In many countries today, official language policies directly reflect the thinking of those in power re-conceptualising the female as something other than what she has been for millennia — the very nucleus of human reproduction. The patriarchy, as it is commonly known today, pushing upon populations the policies of dividing the female into her constituent parts for invasion, commodification,[2] and financialisation [3] have had to invent clever new names to effectively camouflage the larger social program of dissociating the natural woman from her immense womanly powers. If the human is to become trans-human, those innate powers of (re)production must be subdued to make way for a world in which, according to a 2008 Proteus monograph:

… sex is no longer the only generative force; that honor will be shared by the technologies that create the singularity. The true unseen powers are not higherpowers per se, but the source of ESIs’ gifts and the networked links that connect them to that source.[4]

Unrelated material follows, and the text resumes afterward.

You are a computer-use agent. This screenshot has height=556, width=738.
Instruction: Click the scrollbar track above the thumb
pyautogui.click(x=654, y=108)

To pave the social and economic path toward new artificial generative forces, new artificial linguistic categories (i.e. uterus-havers)[5] are now under construction for the restructuring of the woman in our minds. The concept of the woman, known for millennia to be at the centre of various forms of social and cultural power, is being erased. In its place is the form of some ambiguous sexless other — fully stripped of her feminine charisma, faculties of reason, emotion and allure along with her additional powers of reproduction — the very crux of the long unsolvable problem for elites engaged in the work of reengineering the social world. Explaining the depraved logic of this official top-down assault against the body and the rational mind requires a pathology that can trace to its roots the kind of debased thinking now pervasive across the world.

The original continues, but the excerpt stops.